Anora ou le striptease de Cendrillon

par Tewfik Hakem |  publié le 26/05/2024

Au palmarès, Sean Baker, auteur d’un film foutraque et réjouissant sur une travailleuse du sexe, emporte la Palme d’or devant des films bouleversants, mais moins commerciaux

Affiche officielle - D.R

Anora de Sean Baker, Palme d’or ? L’audacieuse décision du jury présidé par la réalisatrice américaine Greta Gerwig a surpris et séduit tout le monde à Cannes, aussi bien la presse que les pros du Marché, comme pour les palmes attribuées à Barton Fink des frères Coen en 1991, et à Pulp Fiction de Tarantino en 1994, Anora est un film américain foutraque et réjouissant qui allie esprit indé et potentiel commercial. Et c’est précisément ce potentiel « commercial » qui manquait aux deux grands favoris de la sélection compétitive, à savoir le bouleversant film de la réalisatrice Payal Kapadia, All We Imagine as Light– « tout ce que l’on imagine comme étant de la lumière », sur la condition féminine en Inde, et Les Graines du figuier sauvage de Mohammad Rasoulouf, captivant thriller familial et virulente charge contre le régime iranien.

Sans doute moins brillant sur le plan de la mise en scène que ses deux concurrents, le film de Sean Baker est plus malin, privilégiant le registre comique pour défendre les laissés pour compte, et particulièrement « toutes les travailleuses du sexe, d’hier, d’aujourd’hui et de demain », dixit Sean Baker recevant la suprême récompense.

Anora est une travailleuse du sexe originaire de Brooklyn, autant dire l’exemple parfait de la prolétaire exploitée dans le New York d’aujourd’hui. Quand un très jeune et très riche fils d’oligarques russes lui laisse miroiter la possibilité d’une autre vie, Anora se met à rêver. Mais les parents du rejeton déboulent de Moscou en jet pour annuler le mariage et stopper net les aspirations d’émancipation d’Anora.

Mise en scène speed et efficace, avec des tonitruants retournements de situation. Ainsi le cynisme du capitalisme sauvage contemporain est incarné ici par la famille russe quand Anora, la jeune strip-teaseuse américaine, se débat au nom de tous les damnés de la terre écrasés par le système prédateur. Sean Baker fait son petit malin, mais il le fait fort bien, poussant la farce au maximum, le jeune russe ressemble à un petit privilégié blanc, et Anora a les traits d’une jeune Ouzbèke.

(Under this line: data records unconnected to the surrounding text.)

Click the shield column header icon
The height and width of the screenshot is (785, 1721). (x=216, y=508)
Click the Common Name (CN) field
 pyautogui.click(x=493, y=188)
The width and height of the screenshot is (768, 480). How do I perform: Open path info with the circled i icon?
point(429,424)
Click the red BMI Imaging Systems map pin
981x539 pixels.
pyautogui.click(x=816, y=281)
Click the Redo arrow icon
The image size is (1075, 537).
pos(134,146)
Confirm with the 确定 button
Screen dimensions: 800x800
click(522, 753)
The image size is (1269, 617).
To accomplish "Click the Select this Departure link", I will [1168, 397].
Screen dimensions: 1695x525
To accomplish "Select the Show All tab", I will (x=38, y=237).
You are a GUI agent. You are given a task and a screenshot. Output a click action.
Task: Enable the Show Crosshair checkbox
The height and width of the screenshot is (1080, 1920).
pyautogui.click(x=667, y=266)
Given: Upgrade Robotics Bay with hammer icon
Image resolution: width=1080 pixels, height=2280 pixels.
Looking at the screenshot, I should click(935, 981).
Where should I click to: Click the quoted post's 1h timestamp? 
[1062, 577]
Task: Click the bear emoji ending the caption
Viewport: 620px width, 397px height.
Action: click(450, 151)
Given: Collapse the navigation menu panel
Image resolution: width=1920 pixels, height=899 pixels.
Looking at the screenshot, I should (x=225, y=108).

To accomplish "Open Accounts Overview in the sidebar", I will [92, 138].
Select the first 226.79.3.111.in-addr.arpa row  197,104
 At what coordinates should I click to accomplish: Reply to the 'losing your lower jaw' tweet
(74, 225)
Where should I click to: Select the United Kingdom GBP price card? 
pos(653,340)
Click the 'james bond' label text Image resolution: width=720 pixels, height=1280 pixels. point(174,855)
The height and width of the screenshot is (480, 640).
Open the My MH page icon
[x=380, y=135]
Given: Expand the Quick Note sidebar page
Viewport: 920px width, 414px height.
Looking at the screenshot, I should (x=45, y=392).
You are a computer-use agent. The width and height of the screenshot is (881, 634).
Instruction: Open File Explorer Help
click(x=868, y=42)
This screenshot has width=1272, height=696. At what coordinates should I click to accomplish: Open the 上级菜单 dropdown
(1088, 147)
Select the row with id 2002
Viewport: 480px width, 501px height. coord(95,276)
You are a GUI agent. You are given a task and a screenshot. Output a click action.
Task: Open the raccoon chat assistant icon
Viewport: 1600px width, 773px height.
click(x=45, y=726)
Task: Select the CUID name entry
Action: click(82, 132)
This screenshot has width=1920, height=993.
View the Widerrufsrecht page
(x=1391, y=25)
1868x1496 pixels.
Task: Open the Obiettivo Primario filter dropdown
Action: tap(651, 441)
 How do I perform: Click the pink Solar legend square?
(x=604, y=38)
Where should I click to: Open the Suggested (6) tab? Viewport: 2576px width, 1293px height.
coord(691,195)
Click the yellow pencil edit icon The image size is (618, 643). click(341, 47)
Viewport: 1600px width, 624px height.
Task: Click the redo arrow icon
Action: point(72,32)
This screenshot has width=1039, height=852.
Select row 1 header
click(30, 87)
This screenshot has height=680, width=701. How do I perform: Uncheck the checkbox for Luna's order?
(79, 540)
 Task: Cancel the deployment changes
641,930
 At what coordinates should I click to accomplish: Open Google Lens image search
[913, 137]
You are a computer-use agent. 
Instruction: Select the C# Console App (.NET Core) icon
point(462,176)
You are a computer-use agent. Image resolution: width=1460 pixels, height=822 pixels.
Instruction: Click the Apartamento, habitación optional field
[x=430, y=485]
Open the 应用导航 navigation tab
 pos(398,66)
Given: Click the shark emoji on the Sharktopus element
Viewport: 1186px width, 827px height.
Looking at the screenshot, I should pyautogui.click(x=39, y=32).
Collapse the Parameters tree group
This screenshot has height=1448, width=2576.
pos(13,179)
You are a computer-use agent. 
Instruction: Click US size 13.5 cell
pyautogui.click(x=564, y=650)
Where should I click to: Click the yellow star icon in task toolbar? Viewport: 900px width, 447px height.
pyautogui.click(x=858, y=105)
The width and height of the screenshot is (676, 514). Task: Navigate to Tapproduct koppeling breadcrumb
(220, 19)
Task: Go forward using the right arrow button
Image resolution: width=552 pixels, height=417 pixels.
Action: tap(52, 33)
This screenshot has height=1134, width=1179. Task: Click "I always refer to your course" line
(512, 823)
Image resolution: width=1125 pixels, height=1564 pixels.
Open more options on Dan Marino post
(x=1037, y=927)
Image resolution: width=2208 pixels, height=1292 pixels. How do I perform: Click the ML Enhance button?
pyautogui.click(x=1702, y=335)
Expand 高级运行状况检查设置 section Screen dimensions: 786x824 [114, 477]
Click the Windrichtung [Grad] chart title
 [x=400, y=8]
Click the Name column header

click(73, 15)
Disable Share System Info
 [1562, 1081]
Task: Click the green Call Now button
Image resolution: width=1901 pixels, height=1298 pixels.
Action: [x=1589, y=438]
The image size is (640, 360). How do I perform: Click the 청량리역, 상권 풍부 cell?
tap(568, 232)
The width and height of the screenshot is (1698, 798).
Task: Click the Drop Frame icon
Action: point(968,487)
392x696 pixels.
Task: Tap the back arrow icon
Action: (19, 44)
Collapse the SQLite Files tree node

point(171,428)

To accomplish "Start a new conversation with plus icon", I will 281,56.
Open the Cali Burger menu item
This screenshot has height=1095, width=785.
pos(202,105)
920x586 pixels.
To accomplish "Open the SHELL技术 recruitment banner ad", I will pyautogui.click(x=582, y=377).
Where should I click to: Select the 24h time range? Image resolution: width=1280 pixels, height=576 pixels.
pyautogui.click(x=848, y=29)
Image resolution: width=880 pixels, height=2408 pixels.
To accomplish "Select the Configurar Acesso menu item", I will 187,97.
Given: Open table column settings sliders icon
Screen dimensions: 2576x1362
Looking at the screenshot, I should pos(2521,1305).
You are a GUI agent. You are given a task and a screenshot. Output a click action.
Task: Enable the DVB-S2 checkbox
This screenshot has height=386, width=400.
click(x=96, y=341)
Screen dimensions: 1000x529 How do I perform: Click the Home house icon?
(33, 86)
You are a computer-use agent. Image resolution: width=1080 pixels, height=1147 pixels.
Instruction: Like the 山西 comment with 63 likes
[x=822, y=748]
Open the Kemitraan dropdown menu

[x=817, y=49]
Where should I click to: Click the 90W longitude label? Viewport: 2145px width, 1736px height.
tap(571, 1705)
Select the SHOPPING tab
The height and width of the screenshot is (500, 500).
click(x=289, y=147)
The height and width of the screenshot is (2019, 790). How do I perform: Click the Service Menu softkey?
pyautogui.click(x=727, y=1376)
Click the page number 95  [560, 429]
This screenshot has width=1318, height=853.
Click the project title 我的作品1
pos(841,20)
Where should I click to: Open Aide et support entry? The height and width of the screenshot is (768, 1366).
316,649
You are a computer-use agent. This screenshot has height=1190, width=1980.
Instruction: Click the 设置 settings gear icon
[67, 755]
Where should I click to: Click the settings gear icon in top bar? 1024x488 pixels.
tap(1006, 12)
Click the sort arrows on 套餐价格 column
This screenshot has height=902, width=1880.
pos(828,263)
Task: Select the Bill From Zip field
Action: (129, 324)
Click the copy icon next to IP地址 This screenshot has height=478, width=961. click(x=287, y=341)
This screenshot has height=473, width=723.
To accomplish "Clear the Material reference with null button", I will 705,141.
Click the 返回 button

Le Grand prix a été attribué à la réalisatrice Payal Kapadia, et l’autre favori, Mohammad Rasoulouf qui a quitté clandestinement et à pied son pays pour échapper aux tribunaux de la république islamique d’Iran, repart avec le prix du Jury, ce qui permet au passage de questionner la nature même de ce prix. Si le jury a bel et bien reconnu toutes les qualités du film iranien Les Graines du figuier sauvage, à quels critères répondent la Palme d’Or et le Grand prix ?

Le reste du palmarès est tout aussi osé. Le portugais Michel Gomes décroche le prix de la mise en scène à l’issue de son Grand Tour, le prix du scénario salue un film de genre efficace , The Substance de Coralie Fargeat, la performance de Jesse Plemons dans Kinds of Kindness de Yórgos Lánthimos par le prix d’interprétation masculine.

Last but not least, en attribuant un prix collectif pour les héroïnes de la comédie musicale Emilia Pérez  de Jacques Audiard, le jury salue certes un des films les plus applaudis de la compétition, ainsi que la performance de ses comédiens, mais pose au passage une question sensible, on ne peut plus d’actualité. Entre les classiques « Prix d’interprétation masculine » et « Prix d’interprétation féminine », faut-il inventer un Prix d’Interprétation (pour les) trans-genres ?

L’année dernière la sélection parallèle « La Quinzaine des Réalisateurs » a changé de nom, pour celui plus inclusif de « Quinzaine des Cinéastes », le jury de Greta Gerwig ouvre un nouveau chantier de réflexion avec le prix d’interprétation féminine attribué aux actrices Adriana Paz, Zoe Saldaña, Selena Gomez, et à l’actrice Karla Sofia Gasscon- connue sous le nom de Carlos Gascón jusqu’à l’annonce de sa transition de genre opérée en 2018.